▶ **Tasks**
A: Answer these questions from the text on the headscarf ban.
(i) What does Nesibe Cansiz study?
(ii) What did the rector of Istanbul University say he would do to covered students?
(iii) After which vote is the lifting of the ban definite?
B: From the text on the headscarf ban, copy out word for word everything from "Politicians in Ankara" down to "be abolished quickly.".

------ Text passage

Politicians in Ankara are fighting over the headscarf ban. Many Turkish students are tired of the discussion and would like the ban to be abolished quickly.
While in Ankara, the political centre of the country, advocates and opponents of the headscarf ban are locked in bitter debate, many other Turks are rather tired of the discussion. As are the women it concerns, the students who wear a scarf. Nesibe Cansiz (19), pedagogy student: “Of course it will be a relief when I don’t have to take my headscarf off any more to enter the university grounds, but it doesn’t feel like a victory. I don’t make it an issue, like politicians do.”
The Istanbul University, where Nesibe is studying, is known as a bastion of the headscarf ban. The rector even said he would give covered students lower grades. He withdrew this threat, but Elif Deniz (19), covered first year law student, is already worrying about her grades when she attends classes and exams with a scarf. “Some people say that women without a scarf will be pressured to also cover themselves, but I think it will be the other way around. There will be pressure on headscarved women to take the scarf off again.”
The lifting of the ban is only definite after the second round of voting on Saturday, even though the opposition threatens to take the decision to Constitutional Court to have it reversed again. Nesibe patiently waits. “When I went to university, I knew I had to go without my scarf. I mentally prepared for that, and in time it became automatic: through the gate, headscarf off. But it still feels weird. Wearing a scarf is a choice, and it’s strange to alternately put it on and take it off.”
Also many non-religious students cannot relate to the political debate. Fethiye, Selahattin and Ahmet for example, Elif’s fellow law students: “Now they even talk about how the scarf should be worn to be allowed or not”, says Fethiye. “And then the governing party says they are in favour of freedom! They turn this issue into a game, while the women whom it concerns just want to follow the rules of their religion. What could be wrong with that?” And no, the group of friends say, the headscarf is not a political symbol, like advocates of the headscarf ban claim. Ahmet: “And even if it was, then so what? This university is bristling with political symbols of all persuasions. That this is possible is the foundation of democracy, isn’t it?”

------------
------ Data extracts

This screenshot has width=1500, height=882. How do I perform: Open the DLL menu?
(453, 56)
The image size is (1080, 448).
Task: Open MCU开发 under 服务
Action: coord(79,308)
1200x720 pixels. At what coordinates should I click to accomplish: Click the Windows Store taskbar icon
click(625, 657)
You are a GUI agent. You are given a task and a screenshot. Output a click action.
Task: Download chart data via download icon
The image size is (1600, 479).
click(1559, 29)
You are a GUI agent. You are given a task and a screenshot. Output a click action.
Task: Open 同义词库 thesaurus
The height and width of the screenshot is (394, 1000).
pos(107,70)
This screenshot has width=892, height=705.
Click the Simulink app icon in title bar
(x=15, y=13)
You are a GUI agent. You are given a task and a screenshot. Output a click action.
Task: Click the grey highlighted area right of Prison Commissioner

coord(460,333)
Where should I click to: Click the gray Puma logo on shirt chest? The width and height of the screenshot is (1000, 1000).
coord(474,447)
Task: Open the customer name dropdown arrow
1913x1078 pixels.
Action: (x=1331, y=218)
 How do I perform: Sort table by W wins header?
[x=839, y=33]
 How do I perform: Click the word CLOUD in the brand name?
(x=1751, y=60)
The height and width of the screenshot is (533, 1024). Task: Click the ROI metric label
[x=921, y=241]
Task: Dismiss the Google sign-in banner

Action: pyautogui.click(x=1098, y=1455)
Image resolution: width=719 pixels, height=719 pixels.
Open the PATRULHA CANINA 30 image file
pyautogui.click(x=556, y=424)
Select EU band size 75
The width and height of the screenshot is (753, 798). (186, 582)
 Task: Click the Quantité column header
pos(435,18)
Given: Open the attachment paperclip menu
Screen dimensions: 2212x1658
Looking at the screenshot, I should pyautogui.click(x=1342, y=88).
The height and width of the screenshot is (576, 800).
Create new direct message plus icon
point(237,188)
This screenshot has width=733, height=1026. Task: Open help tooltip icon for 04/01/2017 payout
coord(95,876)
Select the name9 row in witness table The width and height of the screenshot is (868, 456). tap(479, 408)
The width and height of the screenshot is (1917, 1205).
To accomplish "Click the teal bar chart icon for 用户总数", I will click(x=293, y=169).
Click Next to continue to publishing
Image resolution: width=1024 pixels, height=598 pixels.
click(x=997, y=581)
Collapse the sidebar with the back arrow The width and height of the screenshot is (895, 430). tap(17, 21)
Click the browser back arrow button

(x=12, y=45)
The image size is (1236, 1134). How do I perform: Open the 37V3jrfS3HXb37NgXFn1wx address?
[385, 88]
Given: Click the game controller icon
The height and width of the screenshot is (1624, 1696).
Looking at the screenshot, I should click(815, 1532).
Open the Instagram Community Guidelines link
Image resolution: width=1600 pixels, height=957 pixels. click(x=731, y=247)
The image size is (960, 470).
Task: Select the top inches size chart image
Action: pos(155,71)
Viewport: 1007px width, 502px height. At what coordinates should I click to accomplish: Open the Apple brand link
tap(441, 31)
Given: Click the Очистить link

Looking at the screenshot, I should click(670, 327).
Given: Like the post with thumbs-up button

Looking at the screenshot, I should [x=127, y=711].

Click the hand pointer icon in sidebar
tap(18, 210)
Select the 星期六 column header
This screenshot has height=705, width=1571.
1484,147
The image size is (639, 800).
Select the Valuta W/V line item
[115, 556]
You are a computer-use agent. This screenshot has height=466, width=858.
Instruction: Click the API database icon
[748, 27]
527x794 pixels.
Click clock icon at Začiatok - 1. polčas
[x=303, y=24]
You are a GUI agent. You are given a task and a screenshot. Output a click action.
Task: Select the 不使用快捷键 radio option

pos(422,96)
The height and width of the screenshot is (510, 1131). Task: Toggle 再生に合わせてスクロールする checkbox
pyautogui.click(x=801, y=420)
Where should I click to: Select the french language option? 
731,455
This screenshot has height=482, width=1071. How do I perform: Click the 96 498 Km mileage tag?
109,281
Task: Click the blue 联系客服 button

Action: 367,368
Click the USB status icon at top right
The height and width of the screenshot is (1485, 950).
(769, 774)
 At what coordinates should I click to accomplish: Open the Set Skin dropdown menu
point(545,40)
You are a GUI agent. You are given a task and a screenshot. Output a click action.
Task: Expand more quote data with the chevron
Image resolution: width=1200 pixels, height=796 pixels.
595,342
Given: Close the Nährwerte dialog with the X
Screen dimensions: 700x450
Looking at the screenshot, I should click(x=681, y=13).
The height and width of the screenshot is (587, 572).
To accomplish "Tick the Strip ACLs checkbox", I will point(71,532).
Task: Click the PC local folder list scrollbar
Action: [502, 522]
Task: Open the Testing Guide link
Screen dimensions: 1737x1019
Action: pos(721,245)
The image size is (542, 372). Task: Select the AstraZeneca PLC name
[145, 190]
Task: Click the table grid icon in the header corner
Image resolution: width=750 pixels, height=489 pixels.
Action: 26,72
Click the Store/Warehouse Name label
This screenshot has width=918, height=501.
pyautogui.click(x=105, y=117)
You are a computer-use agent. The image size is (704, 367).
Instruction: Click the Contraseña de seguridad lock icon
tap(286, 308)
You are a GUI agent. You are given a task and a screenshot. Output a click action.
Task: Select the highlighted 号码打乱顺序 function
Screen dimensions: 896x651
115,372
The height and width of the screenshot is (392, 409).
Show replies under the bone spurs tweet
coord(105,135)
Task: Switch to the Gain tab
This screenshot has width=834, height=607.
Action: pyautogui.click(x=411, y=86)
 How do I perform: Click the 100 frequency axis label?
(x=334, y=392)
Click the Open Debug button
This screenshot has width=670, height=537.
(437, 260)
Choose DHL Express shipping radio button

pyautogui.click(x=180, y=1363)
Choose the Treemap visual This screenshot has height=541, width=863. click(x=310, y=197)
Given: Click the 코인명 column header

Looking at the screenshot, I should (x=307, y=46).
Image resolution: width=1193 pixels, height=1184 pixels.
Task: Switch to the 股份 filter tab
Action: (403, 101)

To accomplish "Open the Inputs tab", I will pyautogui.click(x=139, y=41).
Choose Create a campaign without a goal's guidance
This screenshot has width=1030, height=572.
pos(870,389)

------------

▶ **Answers to this exercise**
A:
(i) Pedagogy.
(ii) Give them lower grades.
(iii) The second round of voting on Saturday.

B:
Politicians in Ankara are fighting over the headscarf ban. Many Turkish students are tired of the discussion and would like the ban to be abolished quickly.